Yamuna’s course shifting, Noida banks face disaster
Rampant illegal sand mining in the Yamuna bed has forced the river to change its course by about 500 metres in Noida over a period of 15 years, the Uttar Pradesh irrigation department said on Tuesday.noida Updated: Aug 07, 2013 02:17 IST
Rampant illegal sand mining in the Yamuna bed has forced the river to change its course by about 500 metres in Noida over a period of 15 years, the Uttar Pradesh irrigation department said on Tuesday.
“We have written dozens of letters to the respective Gautam Budh Nagar district magistrates in this regard but they failed to take any substantial action due to pressure from the sand mafia. We can only tell the district administration about the prevailing condition of the Yamuna,” said an official of the irrigation department, requesting anonymity.
The department said it had sent a letter last month as well.

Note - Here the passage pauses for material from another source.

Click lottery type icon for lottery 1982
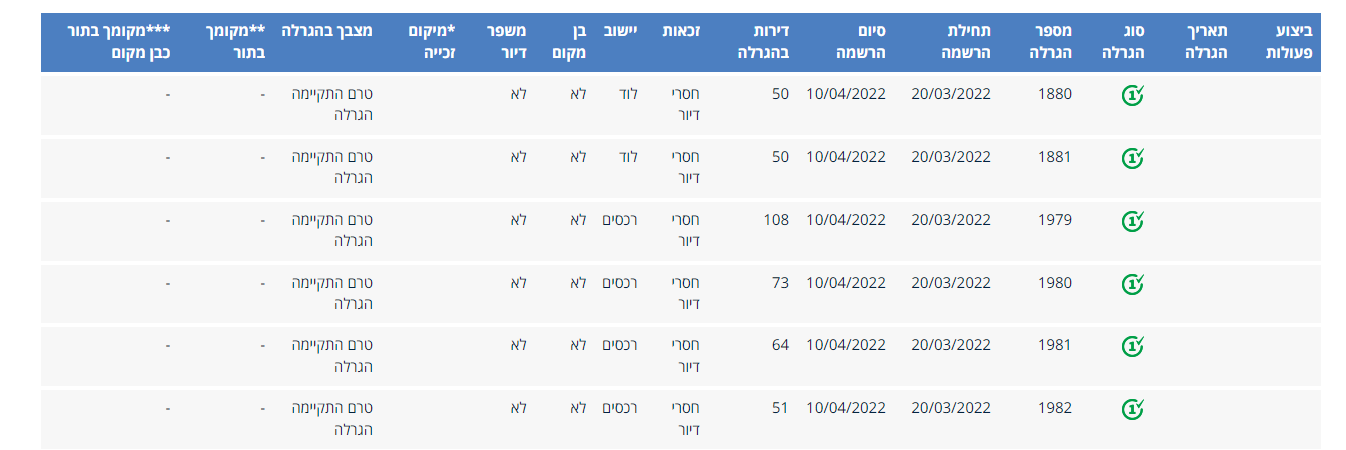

“If sand mining continues the same way, the day is not far when an Uttarakhand-like disaster will take place due to the receding floodplains. We do not have powers to curb illegal mining. This is the responsibility of the district administration and the police. But instead of taking action against them, they shelter the mafia under pressure from political bosses,” said the official.
On June 16, flood in the Yamuna had damaged the river bank near Noida’s Sector-168 where the river swelled up to 207 meters after heavy rain.

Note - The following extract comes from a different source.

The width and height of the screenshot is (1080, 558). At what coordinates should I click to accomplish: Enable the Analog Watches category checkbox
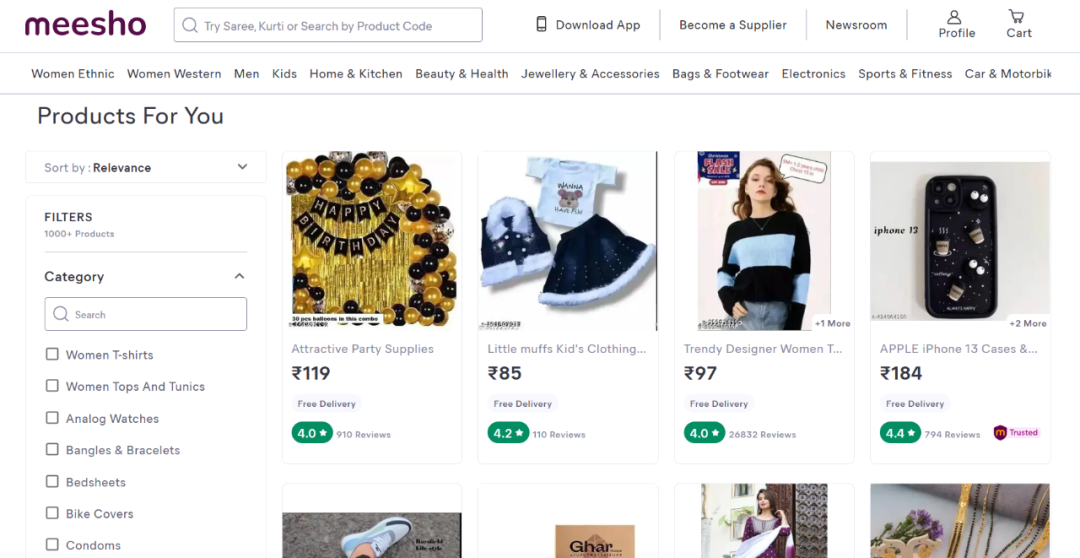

The department said soil up to 20 feet had been dug up illegally in the riverbed. The sand mining mafia controls the entire 60-km stretch along the Yamuna that falls in Gautam Budh Nagar district.
“We have lodged several FIRs against criminals in the past three years, but police have not taken any action so far,” the official said.
He said illegal mining was being carried out near Kambakshpur, Tilwara, Jhuppa, Belakala, Gulawali, Shahdra, Sectors 150, 135, 168, 167 and others areas right under the nose of the administration and police officials.
Noida and Greater Noida are already low-lying areas situated on the left side of the Yamuna and the entire region is badly affected by mining activities, say experts.
“Mining has lowered Yamuna’s bed towards Noida. And the base is so shallow that a flood can create havoc if mining continued unabated. Mining has led to soil erosion in the river, which is bound to affect the ecology of the river,” said Akash Vashishth of the Hindustan Environment Action Group.
However, the district administration has said that it has taken measures to curb illegal sand mining in the region.